Ein OpenClaw-Companion für die Persönliche Assistenz der Geschäftsführung. Voice-Briefing morgens auf dem Weg ins Büro, Triage von Vorstandskorrespondenz, Termin-Vorschläge, Reise-Vorbereitung. In zwei Mandaten haben wir das so umgesetzt — beide Vorstände nutzen es heute täglich.

Vertriebsleitung

Vor Kundenterminen: Briefing zum Account, letzte Aktivitäten im CRM, Wettbewerbssituation, offene Fragen. OpenClaw mit HubSpot- und Salesforce-Skill liefert das in Sekunden, im Auto via Voice abrufbar.

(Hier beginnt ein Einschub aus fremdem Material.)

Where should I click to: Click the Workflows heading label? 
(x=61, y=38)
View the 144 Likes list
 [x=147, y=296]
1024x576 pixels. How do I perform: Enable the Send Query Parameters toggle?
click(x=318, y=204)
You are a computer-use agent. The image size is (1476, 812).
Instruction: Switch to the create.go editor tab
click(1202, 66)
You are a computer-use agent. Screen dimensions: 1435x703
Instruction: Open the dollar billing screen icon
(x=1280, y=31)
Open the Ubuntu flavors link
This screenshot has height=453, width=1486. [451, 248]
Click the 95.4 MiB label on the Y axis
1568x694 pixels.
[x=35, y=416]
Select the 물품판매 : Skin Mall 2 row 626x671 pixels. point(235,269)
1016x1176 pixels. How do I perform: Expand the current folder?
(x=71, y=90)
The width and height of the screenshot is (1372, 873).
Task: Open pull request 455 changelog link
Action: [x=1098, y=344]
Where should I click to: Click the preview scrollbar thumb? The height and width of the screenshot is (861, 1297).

Außendienst (Service-Techniker)

Vor Ort beim Kunden: Service-Knowledge-Bot via WhatsApp oder Teams, der zu Maschinen, Ersatzteilen, Vorgängen zurück informiert. OpenClaw mit Service-Manual-Skill und CRM-Anbindung. Voice-Eingabe macht die Hände frei.

HR & Onboarding

OpenClaw als „Buddy“ für neue Mitarbeitende in den ersten 90 Tagen: beantwortet wiederkehrende Fragen, führt durch Onboarding-Schritte, eskaliert komplexe Themen an den HR-Partner. Persona auf freundlich-informativ getrimmt.

Wann OpenClaw nicht passt

OpenClaw ist die richtige Wahl für persönliche Begleitung. Es ist nicht die richtige Wahl, wenn:

  • der primäre Use Case unsichtbarer Backoffice-Workflow ist (dort gewinnt Hermes Agent),
  • maximale Sandboxing-Vielfalt gefordert ist (Hermes hat sieben Backends, OpenClaw zwei),
  • die Architektur explizit auf Multi-Tenant-Betrieb mit getrennten Mandanten ausgelegt sein muss (auch hier ist Hermes voraus),
  • Sub-Agenten parallel große Workloads durchrechnen sollen (Hermes-Stärke).

In rund einem Drittel unserer Mandate setzen wir beide Frameworks parallel ein — Hermes für Operations, OpenClaw für Concierge. Sie laufen problemlos auf demselben VPS.